Éclipse solaire du 12 août 2026 : l’abandon de la santé publique au profit du marché

À l’approche de l’éclipse solaire de ce mercredi 12 août 2026, l’accès aux équipements de protection oculaire vire à la défaillance d’État. Alors que la population s’intéresse massivement pour observer ce phénomène, la faillite de la prévention sanitaire saute aux yeux. Le contraste est violent avec l’éclipse de 1999 : nous sommes passés d’un État protecteur à un désengagement pur et simple de la puissance publique.

Pénurie orchestrée, spéculation et marchandisation de la sécurité

À la veille de l’événement, la réalité du terrain est sans appel : les commerces de proximité, pharmacies et bureaux de tabac subissent des ruptures de stock généralisées. Les rares paires de lunettes encore dénichables s’arrachent à des tarifs exorbitants dépassants les 7 euros, livrant la protection oculaire aux lois du profit. La santé des yeux est désormais conditionnée par le portefeuille ou par l’achat opportuniste de journaux ayant intégré les masques à leurs tirages.
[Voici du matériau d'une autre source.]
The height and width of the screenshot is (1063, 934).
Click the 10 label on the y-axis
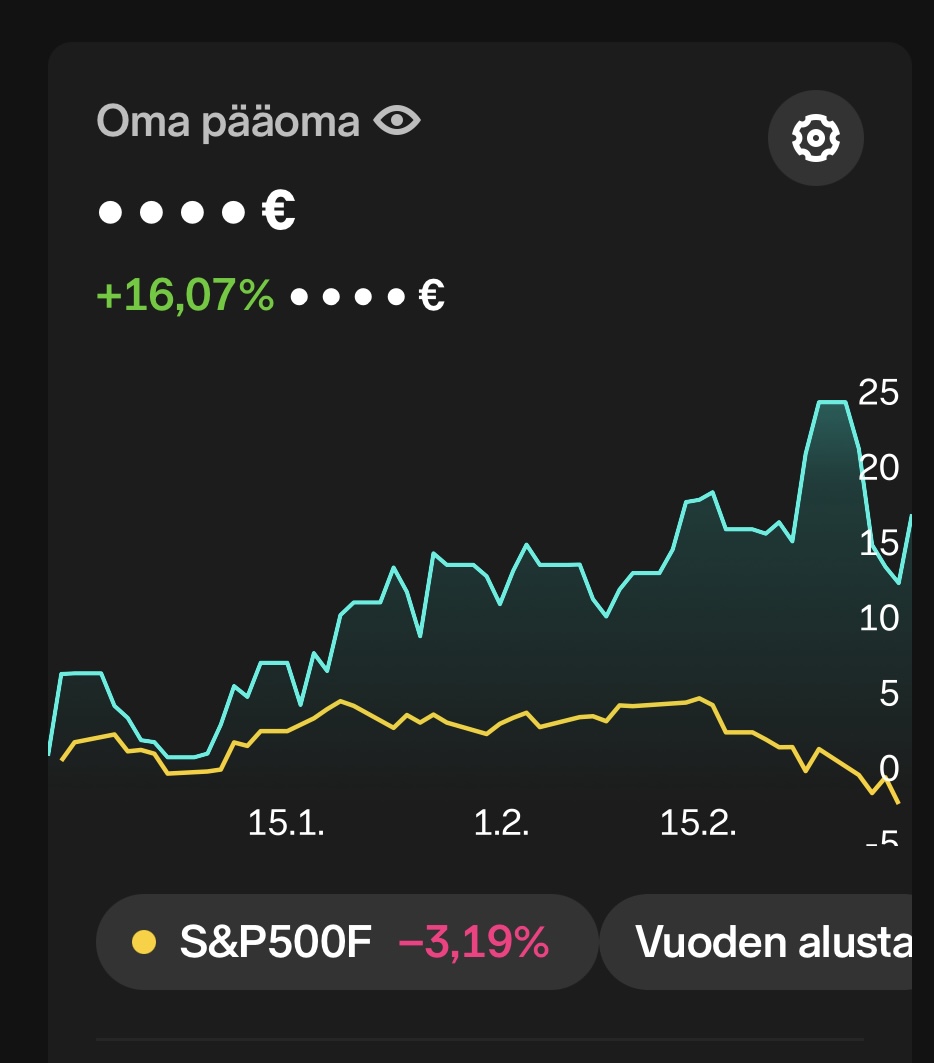(878, 618)
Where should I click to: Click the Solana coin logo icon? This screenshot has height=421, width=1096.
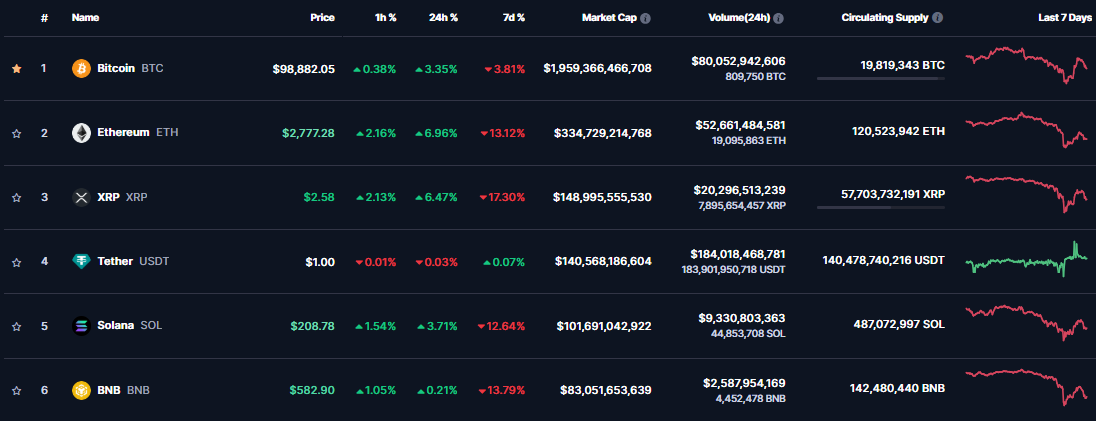[x=81, y=326]
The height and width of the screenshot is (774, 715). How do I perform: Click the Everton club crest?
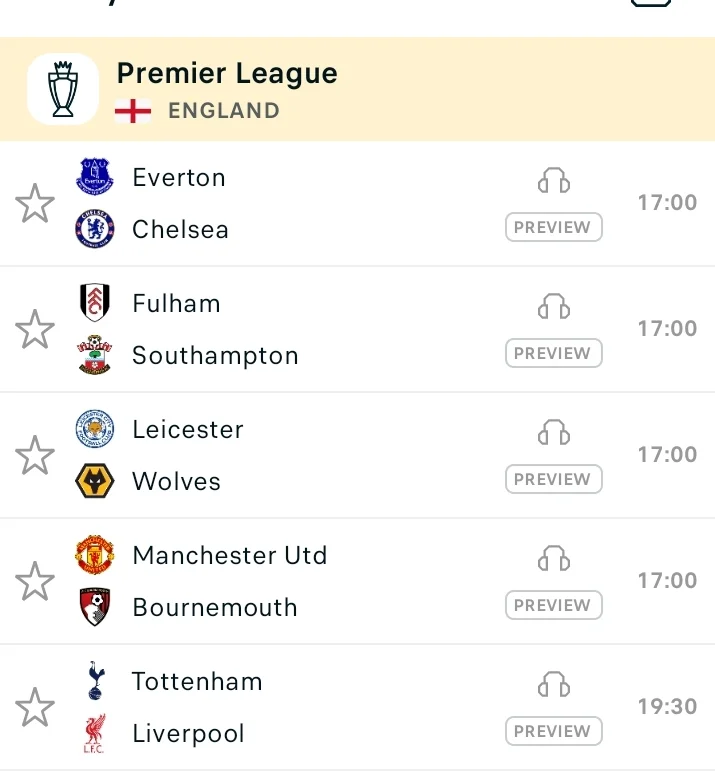coord(94,176)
Interrogé par Le Monde, le ministère de la Santé avoue sans détours n’avoir planifié aucune campagne d’information ni de distribution à grande échelle. Cette absence délibérée de dispositif centralisé illustre la démission de l’exécutif : l’État se défausse de ses responsabilités régaliennes en faisant reposer la sécurité de toutes et tous sur le dogme de la « responsabilisation individuelle ».
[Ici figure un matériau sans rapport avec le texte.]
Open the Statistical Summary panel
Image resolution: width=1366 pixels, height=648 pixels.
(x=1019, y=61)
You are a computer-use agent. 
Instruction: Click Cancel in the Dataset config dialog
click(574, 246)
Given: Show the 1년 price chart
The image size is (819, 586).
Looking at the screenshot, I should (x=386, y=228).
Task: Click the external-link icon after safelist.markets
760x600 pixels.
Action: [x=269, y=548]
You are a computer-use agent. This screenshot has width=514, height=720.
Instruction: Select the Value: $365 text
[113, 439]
1999 : la preuve qu’une politique publique solidaire est possible

Ce laisser-faire idéologique tranche radicalement avec la stratégie déployée en août 1999 par le gouvernement de gauche plurielle de Lionel Jospin. À l’époque, la puissance publique avait affirmé son rôle de bouclier social par une anticipation de plusieurs mois, mêlant régulation stricte du marché et logistique d’envergure :

  • Encadrement ferme des prix et des normes : Un arrêté plafonnait le prix des lunettes à 5 francs (environ 0,76 euro) tout en imposant un cahier des charges drastique pour garantir la sécurité de la population.
  • Distribution massive et gratuite : L’État avait constitué un stock public d’environ 35 millions de paires, distribuées gratuitement via les officines, les opticiens, les écoles, la presse et des points d’information citoyens (« Éclipseinfo »).
  • Sensibilisation populaire : La campagne reposait sur l’envoi de 10 millions de tracts et le placardage de 700 000 affiches pour protéger efficacement la population.

Un choix de société : le retrait du service public face aux risques

La gestion de cette éclipse de 2026 ne relève pas de la simple négligence logistique ; elle s’inscrit dans une ligne politique méthodique de dérégulation et de liquidation des services publics.
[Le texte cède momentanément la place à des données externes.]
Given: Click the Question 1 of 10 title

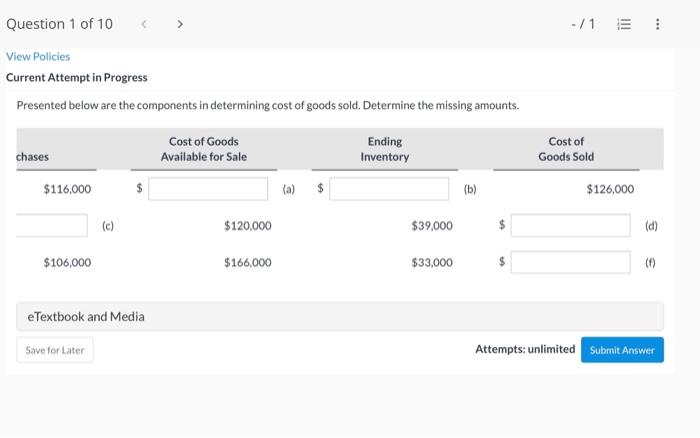Looking at the screenshot, I should point(59,24).
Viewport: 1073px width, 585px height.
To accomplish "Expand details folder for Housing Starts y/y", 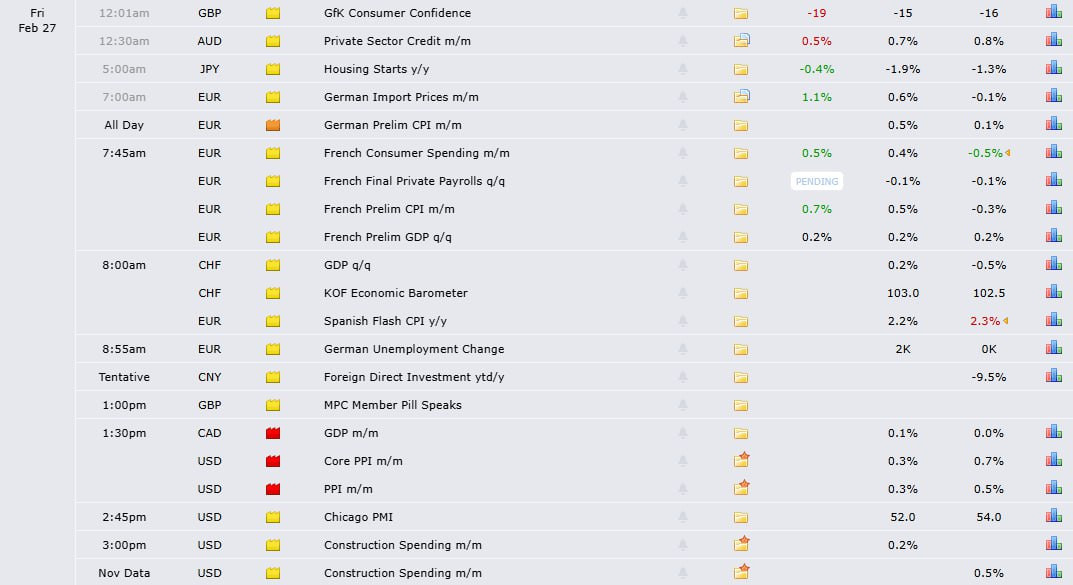I will [741, 69].
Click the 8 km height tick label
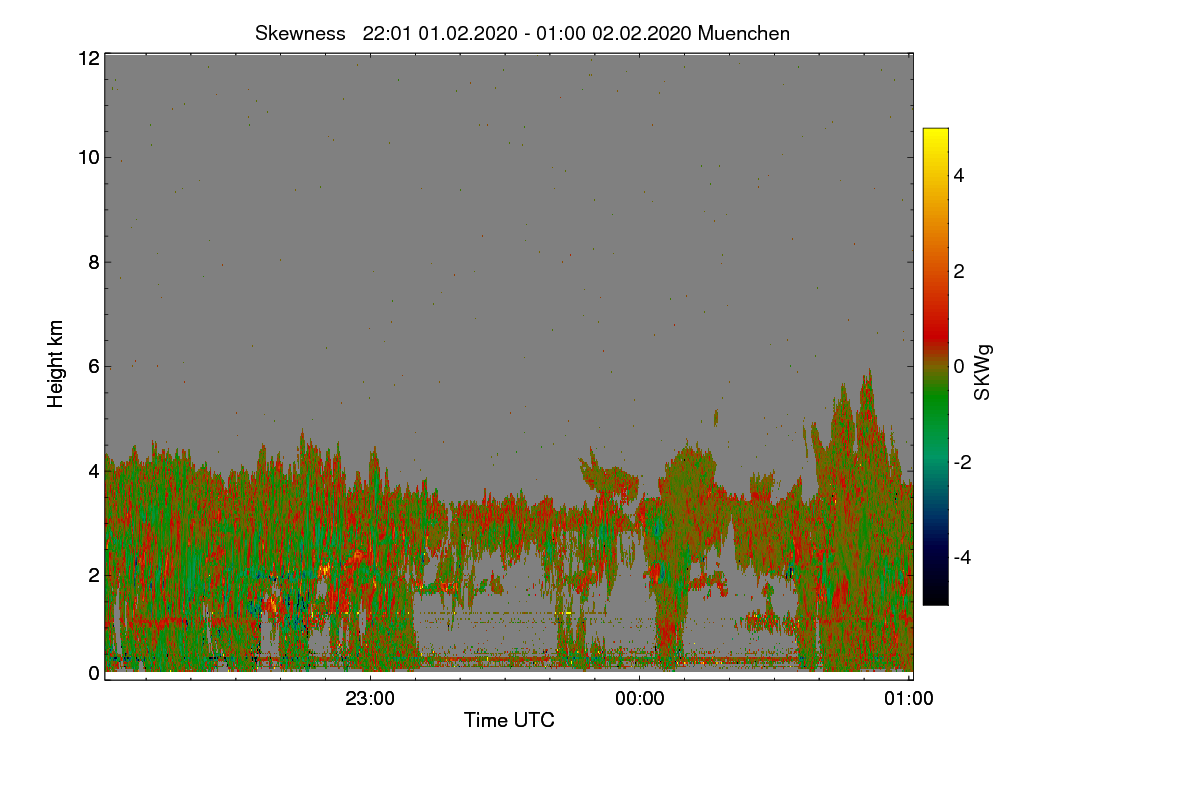This screenshot has height=800, width=1200. click(x=94, y=262)
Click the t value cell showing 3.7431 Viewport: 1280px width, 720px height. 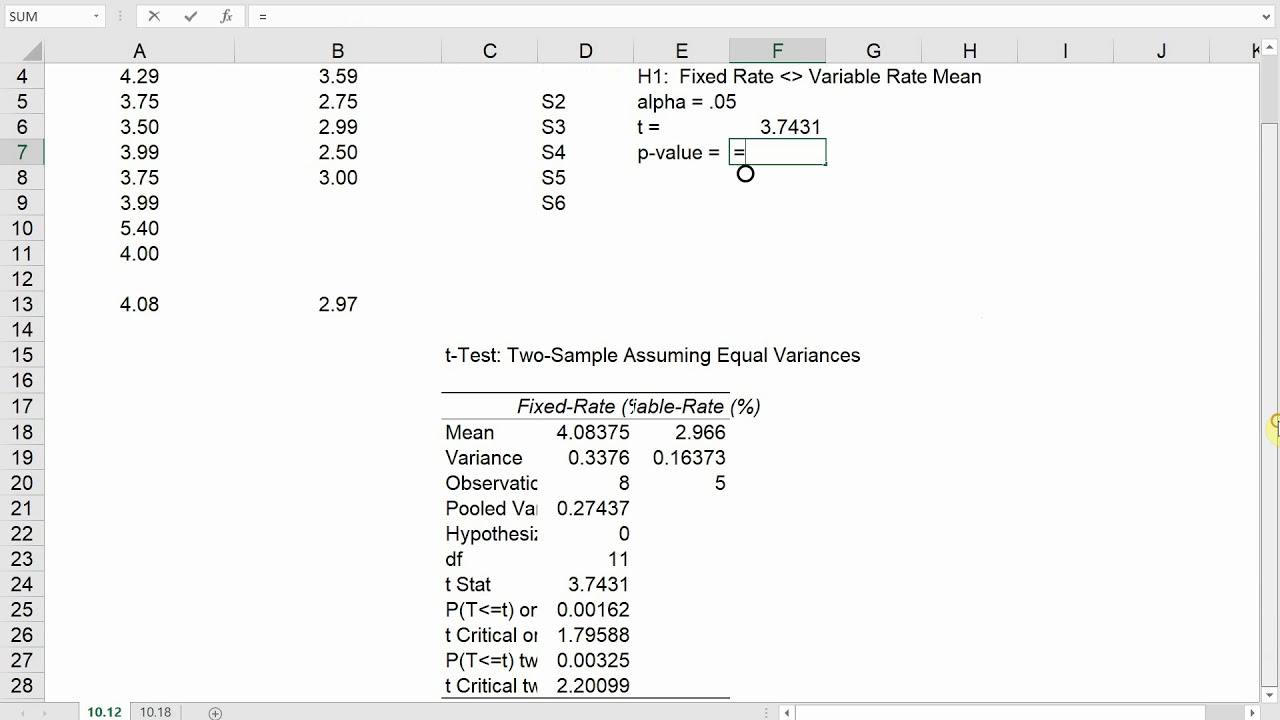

Ce désengagement rappelle brutalement d’autres défaillances systémiques, de la pénurie orchestrée des équipements de protection individuelle lors des crises sanitaires aux consignes d’abandon lors des catastrophes écologiques ou des incendies. En déléguant la gestion d’un risque visuel massif aux seuls mécanismes marchands, le gouvernement fait le choix délibéré d’abandonner les ménages les plus précaires et de transformer un événement populaire en marchandise rentable.